I needed to get my 10yo on the bus before I left Friday morning so the train was going to be a bit of a dash. Of course the 7:05 mocked me by pulling in the same time I did and waving to me as I was huffing to the platform looking like a psycho bag lady. Luckily the 7:13 found me much more appealing and I made it to the doors of the Hyatt with 9 minutes to spare. All that running I’ve been doing has its advantages. I checked in, checked my bag, checked my coat, hit the ladies room, registered with Marilyn Hershey (a fellow writer/runner who was impressed with my mad skill), grabbed a bagel and cream cheese and sat down with seconds to spare before the opening panel-Listening to Feedback with an Open Mind.
On the panel were…
*Edward Necarsulmer IV (Agent) Heads up the Children’s Literature Department at McIntosh and Otis, Inc.
*Julie Strauss-Gabel (Associate Publisher) Dutton Children’s Books.
*Liz Szabla (Editor-in-Chief) Feiwel and Friends, an imprint of MacMillan Children’s Publishing.
Here are some golden nuggets from the panel…
LS-Has found gold at the Intensives. She discovered two authors who are on their second books. Yay!!!
JSG-If the story is good enough-it won’t lose money.
LS-Number one reason plot doesn’t work is that the ending is telegraphed.
EN-Voice needs to be backed up with plot.
LS-Writers shouldn’t be surprised that we are publishing for a market-that is where the books are sold.
LO-(On critique) Listening with curiosity is different than listening while waiting to speak.
JSG-Writing is really hard-it sucks sometimes. :o)
My first wonderful table was with Edward Necarsulmer IV from the panel. There were only five of us at the table due to weather interfering with transportation. While I was sad for those who didn’t make it, it did afford us extra time to discuss the fabulous Carrie Jones, her Need Series and her eagerly awaited DEAR BULLY anthology.
After lunch, my second table was with Diane Muldrow, editorial director at Golden Books/Random House. This was another awesome table. We were slightly on the rowdy side, but well within the limits of good taste. LOL!

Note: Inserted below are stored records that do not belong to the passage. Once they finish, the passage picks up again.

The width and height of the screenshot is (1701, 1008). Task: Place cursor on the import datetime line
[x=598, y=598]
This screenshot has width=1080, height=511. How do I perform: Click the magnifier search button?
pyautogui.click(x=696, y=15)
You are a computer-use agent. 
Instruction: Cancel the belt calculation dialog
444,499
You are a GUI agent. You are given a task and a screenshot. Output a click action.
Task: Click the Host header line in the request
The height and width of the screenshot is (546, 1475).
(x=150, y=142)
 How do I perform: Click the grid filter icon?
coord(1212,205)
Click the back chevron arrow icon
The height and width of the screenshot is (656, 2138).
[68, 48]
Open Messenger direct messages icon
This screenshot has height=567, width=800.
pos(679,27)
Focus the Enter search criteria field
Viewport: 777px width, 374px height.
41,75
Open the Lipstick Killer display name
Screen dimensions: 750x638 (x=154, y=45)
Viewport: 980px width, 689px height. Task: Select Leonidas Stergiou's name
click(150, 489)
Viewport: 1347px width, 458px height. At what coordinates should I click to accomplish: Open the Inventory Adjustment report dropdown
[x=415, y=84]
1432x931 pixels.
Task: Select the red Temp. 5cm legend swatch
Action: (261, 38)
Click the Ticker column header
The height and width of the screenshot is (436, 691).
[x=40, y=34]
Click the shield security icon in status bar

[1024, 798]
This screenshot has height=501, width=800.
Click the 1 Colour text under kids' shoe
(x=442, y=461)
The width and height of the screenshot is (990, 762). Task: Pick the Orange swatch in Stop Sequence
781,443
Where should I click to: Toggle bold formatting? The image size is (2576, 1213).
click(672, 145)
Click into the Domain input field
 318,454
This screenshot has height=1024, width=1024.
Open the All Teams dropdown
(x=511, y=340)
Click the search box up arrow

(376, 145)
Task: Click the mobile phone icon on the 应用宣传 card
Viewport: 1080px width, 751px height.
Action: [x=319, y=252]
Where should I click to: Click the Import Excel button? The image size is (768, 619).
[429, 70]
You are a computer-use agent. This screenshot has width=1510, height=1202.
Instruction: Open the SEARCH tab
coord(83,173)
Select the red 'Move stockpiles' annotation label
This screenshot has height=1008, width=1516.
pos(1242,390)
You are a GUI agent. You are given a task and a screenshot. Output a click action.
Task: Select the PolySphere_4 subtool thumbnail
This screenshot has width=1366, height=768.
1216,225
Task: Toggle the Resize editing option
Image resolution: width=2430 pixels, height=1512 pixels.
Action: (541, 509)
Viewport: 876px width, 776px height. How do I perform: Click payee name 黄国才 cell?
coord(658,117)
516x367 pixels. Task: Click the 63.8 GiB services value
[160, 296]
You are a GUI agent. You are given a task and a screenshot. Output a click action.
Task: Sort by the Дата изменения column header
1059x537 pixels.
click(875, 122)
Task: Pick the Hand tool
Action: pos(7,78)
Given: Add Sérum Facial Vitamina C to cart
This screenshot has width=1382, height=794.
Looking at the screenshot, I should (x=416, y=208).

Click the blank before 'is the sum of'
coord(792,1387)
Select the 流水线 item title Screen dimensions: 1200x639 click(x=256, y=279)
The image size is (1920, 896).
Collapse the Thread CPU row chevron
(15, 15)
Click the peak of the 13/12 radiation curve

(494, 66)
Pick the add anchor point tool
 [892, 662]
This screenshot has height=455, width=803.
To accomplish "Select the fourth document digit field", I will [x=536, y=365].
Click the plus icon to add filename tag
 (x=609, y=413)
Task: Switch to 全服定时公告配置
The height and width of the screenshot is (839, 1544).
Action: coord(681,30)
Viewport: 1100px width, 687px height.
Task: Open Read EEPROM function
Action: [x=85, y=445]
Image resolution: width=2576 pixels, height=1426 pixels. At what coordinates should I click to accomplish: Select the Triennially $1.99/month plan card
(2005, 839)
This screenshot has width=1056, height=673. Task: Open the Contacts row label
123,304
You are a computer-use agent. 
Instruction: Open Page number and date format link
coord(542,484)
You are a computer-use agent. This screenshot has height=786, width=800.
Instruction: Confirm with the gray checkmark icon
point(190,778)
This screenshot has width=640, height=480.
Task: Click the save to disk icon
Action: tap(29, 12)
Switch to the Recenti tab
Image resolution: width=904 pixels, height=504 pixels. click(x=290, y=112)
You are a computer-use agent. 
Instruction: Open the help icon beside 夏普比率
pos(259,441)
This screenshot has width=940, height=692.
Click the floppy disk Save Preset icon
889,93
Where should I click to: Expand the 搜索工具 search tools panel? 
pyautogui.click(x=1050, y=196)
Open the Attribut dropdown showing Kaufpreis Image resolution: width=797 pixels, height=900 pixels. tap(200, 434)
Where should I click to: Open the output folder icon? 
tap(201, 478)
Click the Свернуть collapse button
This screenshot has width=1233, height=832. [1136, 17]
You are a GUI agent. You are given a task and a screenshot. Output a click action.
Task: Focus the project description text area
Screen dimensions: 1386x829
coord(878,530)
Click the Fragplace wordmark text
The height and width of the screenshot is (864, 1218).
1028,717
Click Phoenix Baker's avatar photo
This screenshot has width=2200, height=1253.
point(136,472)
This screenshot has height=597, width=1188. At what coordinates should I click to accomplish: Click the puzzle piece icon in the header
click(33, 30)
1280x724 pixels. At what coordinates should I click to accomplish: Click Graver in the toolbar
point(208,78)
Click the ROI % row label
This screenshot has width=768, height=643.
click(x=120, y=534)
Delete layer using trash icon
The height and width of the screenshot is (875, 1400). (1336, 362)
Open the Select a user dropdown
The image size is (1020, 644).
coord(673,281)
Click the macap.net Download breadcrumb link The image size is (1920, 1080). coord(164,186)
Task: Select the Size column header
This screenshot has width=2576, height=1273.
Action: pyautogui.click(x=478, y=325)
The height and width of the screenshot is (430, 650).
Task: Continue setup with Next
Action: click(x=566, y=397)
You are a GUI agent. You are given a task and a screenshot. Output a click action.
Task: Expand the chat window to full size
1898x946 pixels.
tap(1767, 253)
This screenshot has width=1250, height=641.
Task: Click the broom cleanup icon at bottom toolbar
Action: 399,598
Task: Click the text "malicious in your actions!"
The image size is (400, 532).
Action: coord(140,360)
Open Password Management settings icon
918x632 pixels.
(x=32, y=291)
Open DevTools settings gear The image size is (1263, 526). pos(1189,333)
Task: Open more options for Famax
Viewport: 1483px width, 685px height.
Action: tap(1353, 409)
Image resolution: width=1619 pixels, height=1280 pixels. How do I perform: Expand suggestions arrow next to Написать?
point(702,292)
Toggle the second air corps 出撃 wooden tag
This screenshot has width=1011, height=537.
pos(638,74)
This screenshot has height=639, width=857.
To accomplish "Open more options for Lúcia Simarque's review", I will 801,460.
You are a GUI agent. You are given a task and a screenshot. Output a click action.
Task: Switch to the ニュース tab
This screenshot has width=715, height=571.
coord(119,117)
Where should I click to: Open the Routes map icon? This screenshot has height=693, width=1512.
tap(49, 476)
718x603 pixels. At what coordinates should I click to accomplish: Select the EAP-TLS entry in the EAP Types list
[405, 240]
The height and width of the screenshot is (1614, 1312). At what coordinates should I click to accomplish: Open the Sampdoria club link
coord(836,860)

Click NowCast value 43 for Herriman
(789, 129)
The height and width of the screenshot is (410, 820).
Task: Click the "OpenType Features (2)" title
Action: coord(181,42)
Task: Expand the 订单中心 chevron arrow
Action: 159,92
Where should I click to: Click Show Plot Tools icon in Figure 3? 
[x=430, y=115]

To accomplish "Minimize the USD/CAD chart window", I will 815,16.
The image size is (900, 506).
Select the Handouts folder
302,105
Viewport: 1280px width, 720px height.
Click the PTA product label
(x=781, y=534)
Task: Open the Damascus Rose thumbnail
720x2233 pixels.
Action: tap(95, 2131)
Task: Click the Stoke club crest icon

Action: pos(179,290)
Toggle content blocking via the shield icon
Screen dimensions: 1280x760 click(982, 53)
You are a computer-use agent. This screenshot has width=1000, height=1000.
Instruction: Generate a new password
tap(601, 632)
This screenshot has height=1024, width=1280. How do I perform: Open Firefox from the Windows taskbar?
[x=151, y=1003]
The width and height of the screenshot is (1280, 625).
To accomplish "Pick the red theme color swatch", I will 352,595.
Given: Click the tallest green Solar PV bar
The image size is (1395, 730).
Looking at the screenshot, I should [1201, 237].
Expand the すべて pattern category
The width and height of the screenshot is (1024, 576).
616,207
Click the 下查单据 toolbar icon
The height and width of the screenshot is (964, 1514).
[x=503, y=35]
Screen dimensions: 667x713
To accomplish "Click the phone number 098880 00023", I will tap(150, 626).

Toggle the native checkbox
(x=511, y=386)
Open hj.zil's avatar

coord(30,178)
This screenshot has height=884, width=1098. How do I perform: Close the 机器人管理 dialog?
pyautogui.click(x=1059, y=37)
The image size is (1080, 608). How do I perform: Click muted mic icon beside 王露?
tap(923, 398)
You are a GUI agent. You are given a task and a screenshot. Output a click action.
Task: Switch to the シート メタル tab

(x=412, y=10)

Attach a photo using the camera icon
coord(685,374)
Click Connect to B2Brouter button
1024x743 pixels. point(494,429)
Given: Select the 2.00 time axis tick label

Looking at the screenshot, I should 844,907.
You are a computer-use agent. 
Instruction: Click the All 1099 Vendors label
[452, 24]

The afternoon panel was led by Aaron Hartzler (staff member of SCBWI and fellow conference tweeter aaron007) and consisted of…
*Nancy Conescu (Executive Editor) Dutton Children’s Books.
*Rachel Griffiths (Senior Editor) Scholastic.
*Michell Poploff (Vice President, Executive Editor) Delacorte Press Books for Young Readers.
All three editors gave great advice on how to take the Intensive experience and turn it to your best advantage as a writer.
Of course no Intensive is complete unless you hang out with old friends, meet new ones and hit Kidlit at the Wheel Tapper Pub. Of course-Kidlit makes it harder to get up the next morning, but its a blast and well worth it.